High Availability and Clustering

For any PKI with availability requirements, whether on the CA or VA end, some form of redundancy needs to be factored in to ensure that the failure of a single instance does not result in downtime. There are two methods usually employed to solve this: Failover/Disaster Recovery Site and Clustering.

Failover/Disaster Recovery Site

This configuration is the most straightforward to implement, though it does require a manual failover and only provides a single layer of redundancy. 

In this configuration:

  • All traffic is lead to the Primary site while the Secondary site is online but idle. 
  • Failover is handled manually, but redirecting traffic to the Secondary site if the Primary site fails 
  • Each site (Primary/Secondary) is geographically separated
  • The HSMs on each site are functionally identical, the HSM on the secondary site being restored from a backup of the HSM on the primary site as part of the key ceremony 
  • The databases on each site are connected and configured as Master/Slave, meaning that a write on either site will be mirrored to the other. In case the Primary site fails but the two are still interconnected and the databases are still online, then service can be resumed again on the Primary site with a minimum of delay by re-configuring the slave database on the Secondary site to be the master.
  • The fail-over mechanism can be partly automated but is usually not fully automated.

Clustering 

A more advanced but more redundant and secure solution is master/Master clustering, which also (through use of a load balancer) provides performance benefits. 
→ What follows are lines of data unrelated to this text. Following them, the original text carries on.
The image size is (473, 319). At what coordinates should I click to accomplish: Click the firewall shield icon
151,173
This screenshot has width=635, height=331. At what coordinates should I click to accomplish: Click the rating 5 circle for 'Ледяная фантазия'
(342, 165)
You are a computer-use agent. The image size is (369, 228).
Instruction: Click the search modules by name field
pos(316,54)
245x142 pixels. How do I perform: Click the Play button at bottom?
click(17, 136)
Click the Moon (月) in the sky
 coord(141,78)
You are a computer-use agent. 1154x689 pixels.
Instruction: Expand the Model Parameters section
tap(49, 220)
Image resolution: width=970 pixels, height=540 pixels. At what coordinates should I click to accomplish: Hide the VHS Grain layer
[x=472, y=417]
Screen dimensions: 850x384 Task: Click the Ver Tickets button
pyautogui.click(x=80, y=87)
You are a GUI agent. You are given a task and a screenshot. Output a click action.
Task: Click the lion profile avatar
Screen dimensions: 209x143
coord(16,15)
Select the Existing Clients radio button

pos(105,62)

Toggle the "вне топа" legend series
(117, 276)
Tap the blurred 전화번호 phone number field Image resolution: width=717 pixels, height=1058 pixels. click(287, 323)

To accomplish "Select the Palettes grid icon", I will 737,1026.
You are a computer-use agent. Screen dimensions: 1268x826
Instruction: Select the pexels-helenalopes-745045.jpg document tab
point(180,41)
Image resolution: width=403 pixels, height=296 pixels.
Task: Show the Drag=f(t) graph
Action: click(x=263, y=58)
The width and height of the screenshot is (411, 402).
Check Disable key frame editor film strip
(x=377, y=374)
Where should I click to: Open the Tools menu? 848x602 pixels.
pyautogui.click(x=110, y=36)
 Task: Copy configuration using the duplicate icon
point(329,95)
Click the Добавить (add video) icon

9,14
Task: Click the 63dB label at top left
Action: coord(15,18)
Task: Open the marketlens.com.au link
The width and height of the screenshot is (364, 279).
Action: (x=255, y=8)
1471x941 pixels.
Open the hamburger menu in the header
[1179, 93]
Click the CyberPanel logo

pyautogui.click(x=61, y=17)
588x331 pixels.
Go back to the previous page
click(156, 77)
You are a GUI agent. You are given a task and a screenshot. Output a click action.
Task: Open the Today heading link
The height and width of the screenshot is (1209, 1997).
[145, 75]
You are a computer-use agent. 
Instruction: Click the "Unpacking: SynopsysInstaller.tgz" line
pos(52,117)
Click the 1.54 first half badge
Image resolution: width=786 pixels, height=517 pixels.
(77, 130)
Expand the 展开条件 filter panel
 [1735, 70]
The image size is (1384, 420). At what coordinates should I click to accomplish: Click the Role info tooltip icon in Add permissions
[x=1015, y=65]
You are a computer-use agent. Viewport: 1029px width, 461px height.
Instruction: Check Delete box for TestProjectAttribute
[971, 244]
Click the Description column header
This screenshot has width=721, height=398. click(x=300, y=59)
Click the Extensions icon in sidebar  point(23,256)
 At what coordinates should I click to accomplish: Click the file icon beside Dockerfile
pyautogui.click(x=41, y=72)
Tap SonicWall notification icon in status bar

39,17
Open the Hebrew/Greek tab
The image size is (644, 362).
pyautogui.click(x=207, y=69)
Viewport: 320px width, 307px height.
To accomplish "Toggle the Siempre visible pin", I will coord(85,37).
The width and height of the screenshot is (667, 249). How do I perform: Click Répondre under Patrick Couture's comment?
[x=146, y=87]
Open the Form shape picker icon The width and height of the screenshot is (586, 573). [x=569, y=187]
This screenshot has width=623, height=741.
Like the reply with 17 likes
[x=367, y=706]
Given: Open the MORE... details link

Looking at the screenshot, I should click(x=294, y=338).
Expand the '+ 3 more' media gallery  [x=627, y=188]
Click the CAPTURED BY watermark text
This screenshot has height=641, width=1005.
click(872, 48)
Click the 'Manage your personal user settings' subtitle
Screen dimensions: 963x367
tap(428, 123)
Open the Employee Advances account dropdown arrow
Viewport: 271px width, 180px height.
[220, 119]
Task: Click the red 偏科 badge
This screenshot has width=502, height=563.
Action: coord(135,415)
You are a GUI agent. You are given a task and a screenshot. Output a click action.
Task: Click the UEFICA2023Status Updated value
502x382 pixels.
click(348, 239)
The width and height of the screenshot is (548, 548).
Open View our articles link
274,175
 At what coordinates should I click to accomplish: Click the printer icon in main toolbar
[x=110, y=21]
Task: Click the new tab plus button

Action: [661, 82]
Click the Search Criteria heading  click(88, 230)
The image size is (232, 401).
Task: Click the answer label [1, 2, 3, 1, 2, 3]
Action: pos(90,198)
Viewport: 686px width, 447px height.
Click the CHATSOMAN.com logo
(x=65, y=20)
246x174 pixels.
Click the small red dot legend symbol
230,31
  • The database used by each node is a Master/Master database cluster, meaning that writes can be done on all database nodes in the cluster.
    • A commonly used database cluster technology is Galera.
    • Galera is a quorum based clustering solution that can work with MariaDB, MySQL and PostgreSQL. From MariaDB 10.x the Galera clustering plugin is shipped with the database distribution by default.
  • If one node fails, traffic can be handled by the nodes without re-configuration. The load balancer can automatically stop sending traffic to the failed node.
  • The HSMs used by each EJBCA node are functionally identical, with the HSM key material being synced between HSMs (manually or automatically depending on what the HSM supports).
  • Master/Master clustering can be combined in a Primary/Secondary setup, with two nodes in the Primary site and one in the Secondary, where the Secondary site may be online and used in parallel with the Primary site (although this is rather unusual).

For a solution that is straightforward to set up, the EJBCA Appliance comes with clustering built-in and easy to configure.